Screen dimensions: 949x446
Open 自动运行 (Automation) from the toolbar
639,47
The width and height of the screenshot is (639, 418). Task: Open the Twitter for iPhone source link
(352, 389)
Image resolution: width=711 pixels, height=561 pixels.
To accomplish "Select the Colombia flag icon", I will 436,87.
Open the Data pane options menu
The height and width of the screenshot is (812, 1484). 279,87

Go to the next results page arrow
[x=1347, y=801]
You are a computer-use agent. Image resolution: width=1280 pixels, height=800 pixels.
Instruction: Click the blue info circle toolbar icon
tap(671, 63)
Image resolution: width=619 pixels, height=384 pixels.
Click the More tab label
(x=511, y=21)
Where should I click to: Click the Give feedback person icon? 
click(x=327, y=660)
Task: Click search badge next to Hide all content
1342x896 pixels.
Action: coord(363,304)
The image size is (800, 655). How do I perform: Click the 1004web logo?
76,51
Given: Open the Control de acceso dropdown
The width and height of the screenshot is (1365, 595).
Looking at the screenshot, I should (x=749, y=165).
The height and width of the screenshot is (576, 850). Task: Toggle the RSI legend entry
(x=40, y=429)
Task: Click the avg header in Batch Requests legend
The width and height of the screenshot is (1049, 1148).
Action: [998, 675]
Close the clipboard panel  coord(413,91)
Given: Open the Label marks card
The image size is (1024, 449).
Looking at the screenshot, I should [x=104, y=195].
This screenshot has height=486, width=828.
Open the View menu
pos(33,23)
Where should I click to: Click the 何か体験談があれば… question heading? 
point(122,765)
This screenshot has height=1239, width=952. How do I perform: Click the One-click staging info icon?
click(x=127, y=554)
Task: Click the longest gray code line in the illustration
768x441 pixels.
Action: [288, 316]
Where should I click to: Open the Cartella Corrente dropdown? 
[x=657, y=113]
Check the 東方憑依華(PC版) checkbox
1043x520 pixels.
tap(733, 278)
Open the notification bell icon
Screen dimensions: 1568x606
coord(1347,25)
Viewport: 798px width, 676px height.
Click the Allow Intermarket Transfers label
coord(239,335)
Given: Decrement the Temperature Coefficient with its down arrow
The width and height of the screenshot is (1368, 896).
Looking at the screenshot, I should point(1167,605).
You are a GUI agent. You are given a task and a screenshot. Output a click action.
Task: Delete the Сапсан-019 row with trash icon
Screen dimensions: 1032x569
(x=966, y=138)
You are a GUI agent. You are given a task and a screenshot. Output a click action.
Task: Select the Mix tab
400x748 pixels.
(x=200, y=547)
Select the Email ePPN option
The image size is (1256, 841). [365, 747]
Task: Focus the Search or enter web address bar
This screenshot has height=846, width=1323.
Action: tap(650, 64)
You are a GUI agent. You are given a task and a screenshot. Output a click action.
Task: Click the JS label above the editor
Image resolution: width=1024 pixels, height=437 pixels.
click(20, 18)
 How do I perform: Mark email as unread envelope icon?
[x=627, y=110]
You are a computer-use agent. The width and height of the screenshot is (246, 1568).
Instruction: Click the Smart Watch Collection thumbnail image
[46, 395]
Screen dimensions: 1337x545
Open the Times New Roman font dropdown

Exercise: In your reply, restate every entry exactly.

Exercise solution:
Screen dimensions: 949x446
Open 自动运行 (Automation) from the toolbar
639,47
The width and height of the screenshot is (639, 418). Task: Open the Twitter for iPhone source link
(352, 389)
Image resolution: width=711 pixels, height=561 pixels.
To accomplish "Select the Colombia flag icon", I will 436,87.
Open the Data pane options menu
The height and width of the screenshot is (812, 1484). 279,87

Go to the next results page arrow
[x=1347, y=801]
You are a computer-use agent. Image resolution: width=1280 pixels, height=800 pixels.
Instruction: Click the blue info circle toolbar icon
tap(671, 63)
Image resolution: width=619 pixels, height=384 pixels.
Click the More tab label
(x=511, y=21)
Where should I click to: Click the Give feedback person icon? 
click(x=327, y=660)
Task: Click search badge next to Hide all content
1342x896 pixels.
Action: coord(363,304)
The image size is (800, 655). How do I perform: Click the 1004web logo?
76,51
Given: Open the Control de acceso dropdown
The width and height of the screenshot is (1365, 595).
Looking at the screenshot, I should (x=749, y=165).
The height and width of the screenshot is (576, 850). Task: Toggle the RSI legend entry
(x=40, y=429)
Task: Click the avg header in Batch Requests legend
The width and height of the screenshot is (1049, 1148).
Action: [998, 675]
Close the clipboard panel  coord(413,91)
Given: Open the Label marks card
The image size is (1024, 449).
Looking at the screenshot, I should [x=104, y=195].
This screenshot has height=486, width=828.
Open the View menu
pos(33,23)
Where should I click to: Click the 何か体験談があれば… question heading? 
point(122,765)
This screenshot has height=1239, width=952. How do I perform: Click the One-click staging info icon?
click(x=127, y=554)
Task: Click the longest gray code line in the illustration
768x441 pixels.
Action: [288, 316]
Where should I click to: Open the Cartella Corrente dropdown? 
[x=657, y=113]
Check the 東方憑依華(PC版) checkbox
1043x520 pixels.
tap(733, 278)
Open the notification bell icon
Screen dimensions: 1568x606
coord(1347,25)
Viewport: 798px width, 676px height.
Click the Allow Intermarket Transfers label
coord(239,335)
Given: Decrement the Temperature Coefficient with its down arrow
The width and height of the screenshot is (1368, 896).
Looking at the screenshot, I should point(1167,605).
You are a GUI agent. You are given a task and a screenshot. Output a click action.
Task: Delete the Сапсан-019 row with trash icon
Screen dimensions: 1032x569
(x=966, y=138)
You are a GUI agent. You are given a task and a screenshot. Output a click action.
Task: Select the Mix tab
400x748 pixels.
(x=200, y=547)
Select the Email ePPN option
The image size is (1256, 841). [365, 747]
Task: Focus the Search or enter web address bar
This screenshot has height=846, width=1323.
Action: tap(650, 64)
You are a GUI agent. You are given a task and a screenshot. Output a click action.
Task: Click the JS label above the editor
Image resolution: width=1024 pixels, height=437 pixels.
click(20, 18)
 How do I perform: Mark email as unread envelope icon?
[x=627, y=110]
You are a computer-use agent. The width and height of the screenshot is (246, 1568).
Instruction: Click the Smart Watch Collection thumbnail image
[46, 395]
Screen dimensions: 1337x545
Open the Times New Roman font dropdown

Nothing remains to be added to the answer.